TASK SET>
A - Answer these questions about the AXXONN tour blog, one per line, marked (i), (ii), (iii):
(i) In which town did the writer grow up?
(ii) What vehicle did the bands drive up the mountain?
(iii) Which two bands traveled with the writer to Toowoomba?
B - Update the AXXONN tour blog from "So as myself, Die" through "without any judgement." and write out that stretch with "Hyundai" changed to "Toyota".
C - Take the AXXONN tour blog further, picking up after its final sentence.

PAGE TEXT>

* * * * * * *

AXXONN tour blog, part 2
Here’s part two of Tom Hall from AXXONN’s tour blog.
18 February: Toowoomba/Brisbane
Toowoomba is a place that I know little about, bar meeting and knowing a lot of people in Brisbane who have left in search of nicer horizons. I will never rag on someone’s town because one man’s shitter is another man’s kingdom so they say. But to be honest, Toowoomba scares the shit out of me: first I see it as a 10 times larger version of the town I grew up in (Devonport, Tasmania, the land of thugs); secondly, the only people I know from Toowoomba moved away and generally don’t hold it in the highest regard; thirdly, you don’t have to go far before you hear some horror story about something that happened in Toowoomba.
So as myself, Die On Planes and Ambrose Chapel slowly chugged up the mountain in our 4 cylinder Hyundai people-mover, laden with a back line that Motörhead would be proud of (I think Die On Planes’ defence mechanism was to make enough noise that they won’t even get close enough to do anything), we all voice our individual concerns of what could come of the night; we were all willing to call ‘last gig’ before we’d even begun. See, this was where things got good: a long drive, a car full of gear and blokes, it’s my kind of touring, where you can say the first thing that comes into your mind without any judgement.

* * * * * * *

PROVIDED MATERIAL>

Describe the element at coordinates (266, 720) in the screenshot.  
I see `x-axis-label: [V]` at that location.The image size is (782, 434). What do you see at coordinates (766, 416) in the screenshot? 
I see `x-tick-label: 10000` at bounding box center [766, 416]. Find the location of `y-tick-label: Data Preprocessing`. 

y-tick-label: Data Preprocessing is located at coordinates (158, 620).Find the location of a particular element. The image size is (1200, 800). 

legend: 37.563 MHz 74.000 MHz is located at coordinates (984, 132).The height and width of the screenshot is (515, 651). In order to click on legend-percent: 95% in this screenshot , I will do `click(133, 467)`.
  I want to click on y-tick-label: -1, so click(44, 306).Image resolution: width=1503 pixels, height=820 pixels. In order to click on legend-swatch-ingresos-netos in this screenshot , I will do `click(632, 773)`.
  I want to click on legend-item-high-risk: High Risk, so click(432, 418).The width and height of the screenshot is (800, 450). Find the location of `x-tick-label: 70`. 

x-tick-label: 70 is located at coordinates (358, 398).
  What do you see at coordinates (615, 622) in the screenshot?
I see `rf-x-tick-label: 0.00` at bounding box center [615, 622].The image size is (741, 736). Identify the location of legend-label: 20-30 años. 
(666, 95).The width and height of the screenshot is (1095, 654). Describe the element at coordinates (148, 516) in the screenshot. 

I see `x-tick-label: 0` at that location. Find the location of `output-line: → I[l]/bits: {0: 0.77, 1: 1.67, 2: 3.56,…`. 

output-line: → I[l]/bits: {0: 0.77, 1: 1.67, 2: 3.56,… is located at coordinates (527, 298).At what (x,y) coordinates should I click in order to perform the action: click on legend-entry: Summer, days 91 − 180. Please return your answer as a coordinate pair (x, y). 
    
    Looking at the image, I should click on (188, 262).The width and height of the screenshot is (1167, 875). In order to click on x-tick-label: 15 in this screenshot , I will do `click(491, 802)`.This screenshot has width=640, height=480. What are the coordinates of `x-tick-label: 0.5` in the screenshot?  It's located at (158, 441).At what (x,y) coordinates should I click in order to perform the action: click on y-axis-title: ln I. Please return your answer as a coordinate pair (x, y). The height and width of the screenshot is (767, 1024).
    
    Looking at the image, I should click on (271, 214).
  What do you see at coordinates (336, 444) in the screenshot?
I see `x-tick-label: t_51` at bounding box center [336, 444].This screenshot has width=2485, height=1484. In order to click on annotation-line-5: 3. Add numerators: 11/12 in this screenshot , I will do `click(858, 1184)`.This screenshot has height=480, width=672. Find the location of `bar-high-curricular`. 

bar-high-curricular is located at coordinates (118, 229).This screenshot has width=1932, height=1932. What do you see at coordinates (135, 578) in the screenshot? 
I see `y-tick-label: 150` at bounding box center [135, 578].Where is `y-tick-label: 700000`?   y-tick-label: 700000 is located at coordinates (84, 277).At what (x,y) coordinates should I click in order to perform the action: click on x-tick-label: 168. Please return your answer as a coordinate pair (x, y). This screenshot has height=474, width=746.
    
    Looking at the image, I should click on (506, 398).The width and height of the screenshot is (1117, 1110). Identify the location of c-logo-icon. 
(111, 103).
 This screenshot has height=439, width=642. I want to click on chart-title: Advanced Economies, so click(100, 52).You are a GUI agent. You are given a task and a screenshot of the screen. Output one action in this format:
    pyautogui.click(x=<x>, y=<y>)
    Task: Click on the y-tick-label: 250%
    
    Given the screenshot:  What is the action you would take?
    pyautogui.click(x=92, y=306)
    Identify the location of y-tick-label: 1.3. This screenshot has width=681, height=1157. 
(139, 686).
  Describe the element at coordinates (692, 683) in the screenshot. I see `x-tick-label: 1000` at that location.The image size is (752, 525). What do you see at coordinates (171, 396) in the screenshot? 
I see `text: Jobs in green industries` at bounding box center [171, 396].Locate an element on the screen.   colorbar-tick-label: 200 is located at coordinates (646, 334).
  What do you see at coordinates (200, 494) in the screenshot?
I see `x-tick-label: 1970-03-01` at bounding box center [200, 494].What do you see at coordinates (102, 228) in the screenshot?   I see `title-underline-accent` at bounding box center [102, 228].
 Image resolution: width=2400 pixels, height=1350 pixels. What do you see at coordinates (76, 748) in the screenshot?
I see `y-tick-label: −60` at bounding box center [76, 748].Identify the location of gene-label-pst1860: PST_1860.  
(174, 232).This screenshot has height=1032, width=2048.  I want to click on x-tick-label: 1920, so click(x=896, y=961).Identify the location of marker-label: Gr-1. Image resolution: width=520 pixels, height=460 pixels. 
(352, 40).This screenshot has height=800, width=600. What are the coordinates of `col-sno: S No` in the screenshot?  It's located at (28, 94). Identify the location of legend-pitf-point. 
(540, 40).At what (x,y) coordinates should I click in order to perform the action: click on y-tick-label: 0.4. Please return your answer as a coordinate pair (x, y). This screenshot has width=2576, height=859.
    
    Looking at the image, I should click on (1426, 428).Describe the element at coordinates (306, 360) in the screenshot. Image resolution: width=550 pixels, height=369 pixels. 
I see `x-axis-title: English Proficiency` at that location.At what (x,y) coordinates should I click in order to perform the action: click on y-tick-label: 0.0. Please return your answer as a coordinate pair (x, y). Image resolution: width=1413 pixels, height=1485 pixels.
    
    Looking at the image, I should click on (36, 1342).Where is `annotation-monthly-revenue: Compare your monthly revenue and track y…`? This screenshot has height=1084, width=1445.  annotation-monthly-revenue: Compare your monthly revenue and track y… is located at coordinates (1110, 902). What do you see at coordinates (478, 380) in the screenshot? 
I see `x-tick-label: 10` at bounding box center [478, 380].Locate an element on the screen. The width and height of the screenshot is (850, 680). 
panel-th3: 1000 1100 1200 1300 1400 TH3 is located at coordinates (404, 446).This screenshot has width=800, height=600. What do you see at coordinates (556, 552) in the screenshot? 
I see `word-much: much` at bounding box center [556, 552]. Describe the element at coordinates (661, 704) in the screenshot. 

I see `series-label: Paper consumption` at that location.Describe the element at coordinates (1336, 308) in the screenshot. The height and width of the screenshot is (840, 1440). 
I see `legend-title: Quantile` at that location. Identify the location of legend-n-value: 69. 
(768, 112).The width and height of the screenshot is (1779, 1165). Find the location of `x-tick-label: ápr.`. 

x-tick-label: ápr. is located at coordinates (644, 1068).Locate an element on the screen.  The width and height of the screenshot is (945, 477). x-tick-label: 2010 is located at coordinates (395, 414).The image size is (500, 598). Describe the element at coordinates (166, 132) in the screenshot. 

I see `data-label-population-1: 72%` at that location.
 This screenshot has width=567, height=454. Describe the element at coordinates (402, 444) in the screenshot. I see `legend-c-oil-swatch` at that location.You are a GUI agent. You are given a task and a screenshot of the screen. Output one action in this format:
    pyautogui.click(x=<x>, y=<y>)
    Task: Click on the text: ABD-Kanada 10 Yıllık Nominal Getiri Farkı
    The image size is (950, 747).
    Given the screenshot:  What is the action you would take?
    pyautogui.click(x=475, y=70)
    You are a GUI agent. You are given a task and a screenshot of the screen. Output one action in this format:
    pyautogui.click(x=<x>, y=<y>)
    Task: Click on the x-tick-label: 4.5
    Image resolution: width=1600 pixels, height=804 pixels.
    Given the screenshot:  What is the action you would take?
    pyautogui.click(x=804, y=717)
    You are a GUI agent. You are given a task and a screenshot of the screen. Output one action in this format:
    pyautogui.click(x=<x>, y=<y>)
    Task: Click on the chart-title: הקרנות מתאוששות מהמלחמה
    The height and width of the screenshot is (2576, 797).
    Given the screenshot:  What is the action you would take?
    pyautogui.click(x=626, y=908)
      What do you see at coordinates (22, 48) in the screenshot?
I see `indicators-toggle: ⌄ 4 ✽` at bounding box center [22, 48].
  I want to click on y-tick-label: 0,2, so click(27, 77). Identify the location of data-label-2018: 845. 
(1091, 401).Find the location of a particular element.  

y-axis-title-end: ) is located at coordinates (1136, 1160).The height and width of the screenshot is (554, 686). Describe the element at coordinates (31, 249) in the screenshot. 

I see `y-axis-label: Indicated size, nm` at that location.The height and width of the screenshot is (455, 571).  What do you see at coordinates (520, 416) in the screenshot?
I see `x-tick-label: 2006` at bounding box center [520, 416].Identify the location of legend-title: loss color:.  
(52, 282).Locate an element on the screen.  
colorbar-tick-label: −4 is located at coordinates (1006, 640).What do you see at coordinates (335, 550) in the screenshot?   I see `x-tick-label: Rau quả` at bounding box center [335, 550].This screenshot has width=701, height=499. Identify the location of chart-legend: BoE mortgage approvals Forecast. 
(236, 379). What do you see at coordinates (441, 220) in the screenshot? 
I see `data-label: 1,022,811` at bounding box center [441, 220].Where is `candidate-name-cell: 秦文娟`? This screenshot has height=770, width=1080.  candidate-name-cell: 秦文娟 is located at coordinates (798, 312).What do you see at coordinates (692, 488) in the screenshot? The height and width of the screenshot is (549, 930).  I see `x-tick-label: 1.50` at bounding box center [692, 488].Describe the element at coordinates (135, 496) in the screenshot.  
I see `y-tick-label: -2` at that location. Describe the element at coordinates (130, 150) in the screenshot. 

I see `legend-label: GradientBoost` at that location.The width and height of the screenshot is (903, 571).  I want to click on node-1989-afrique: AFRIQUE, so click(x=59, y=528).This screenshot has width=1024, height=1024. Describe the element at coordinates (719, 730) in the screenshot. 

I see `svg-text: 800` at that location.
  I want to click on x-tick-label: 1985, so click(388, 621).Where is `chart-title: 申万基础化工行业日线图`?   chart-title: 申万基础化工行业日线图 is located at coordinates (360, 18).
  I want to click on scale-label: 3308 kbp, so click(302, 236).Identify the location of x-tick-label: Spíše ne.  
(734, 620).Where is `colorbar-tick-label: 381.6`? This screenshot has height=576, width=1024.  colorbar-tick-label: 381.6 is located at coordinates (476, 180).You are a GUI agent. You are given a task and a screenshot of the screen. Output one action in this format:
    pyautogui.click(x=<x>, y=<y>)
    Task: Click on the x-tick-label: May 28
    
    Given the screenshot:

* * * * * * *

ANSWERS TO THIS EXERCISE>
A -
(i) Devonport, Tasmania
(ii) A 4 cylinder Hyundai people-mover
(iii) Die On Planes and Ambrose Chapel

B -
So as myself, Die On Planes and Ambrose Chapel slowly chugged up the mountain in our 4 cylinder Toyota people-mover, laden with a back line that Motörhead would be proud of (I think Die On Planes’ defence mechanism was to make enough noise that they won’t even get close enough to do anything), we all voice our individual concerns of what could come of the night; we were all willing to call ‘last gig’ before we’d even begun. See, this was where things got good: a long drive, a car full of gear and blokes, it’s my kind of touring, where you can say the first thing that comes into your mind without any judgement.

C -
We arrived at The Spotted Cow (a newish venue doing live music in Toowoomba) to be greeted by a smiling fresh-faced Tom (our sound tech for the night) who was rather impressed when none of us needed microphones and all we wanted was the kick drum mic’d. He seemed rather perplexed by our setup but none-the-less excited, especially when Ian (Ambrose Chapel) engaged in a lengthy conversation about hardcore, thrash, screamo and every other type of metal you could think of; it would seem the sound guy was quite accustomed to the louder stuff, something that always helps.
The manager of the place, Phil, greeted us with six beers (for the five of us) and a smiley face: “What would you like to eat?” Possibly my favourite thing to hear from a venue and had me instantly thinking back to awesome times years ago touring in Europe. We were still hours away from playing and the gig had literally been turned around. Nothing could stop us now, especially with a gut full of Toowoomba’s finest calamari (out of interest how far is the ocean from Toowoomba?). An hour or so went by and I got hungry again so I went for a walk because I couldn’t find Phil to see if I could get some more food (he’d already treated us better than most venues in Australia so I didn’t want to push the friendship). I went to the local servo (home-brand type) to get a milkshake and meat pie except all their pies were out, but the girl behind the counter recommended the ‘made on premises’ hamburger: risky but she was adamant I’d be into it. I gave it a shot and before I’d even got to the corner half of it was gone, it had the works and tasted fucking amazing, best hamburger I had eaten in a good few years (box ticked): the night could only get better from here.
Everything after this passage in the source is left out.